=== Source information ===

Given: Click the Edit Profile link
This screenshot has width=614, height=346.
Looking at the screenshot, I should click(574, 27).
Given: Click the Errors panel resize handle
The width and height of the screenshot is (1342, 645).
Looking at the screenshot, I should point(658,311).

--

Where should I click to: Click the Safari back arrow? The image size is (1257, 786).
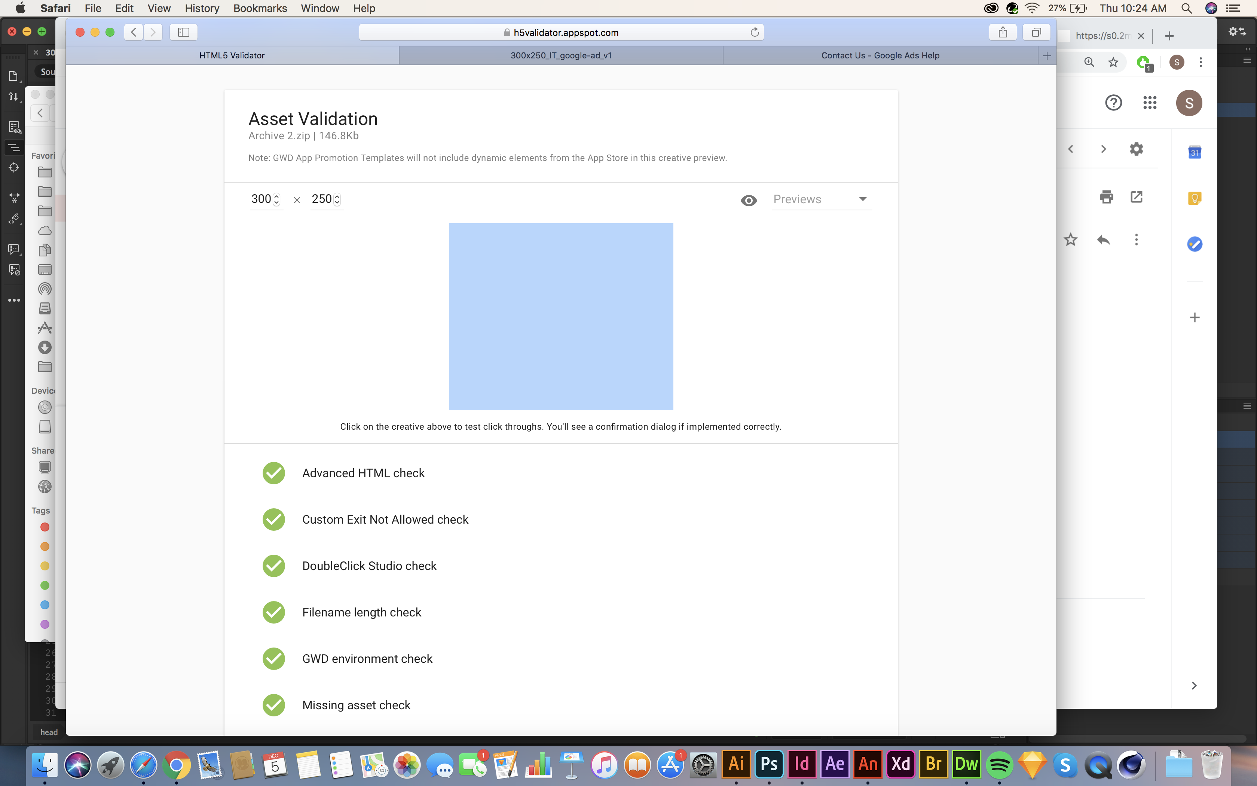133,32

=== What to produce ===
Copy each line from the data that features the string "Given".

=== Solution for this task ===
Given: Click the Edit Profile link
Given: Click the Errors panel resize handle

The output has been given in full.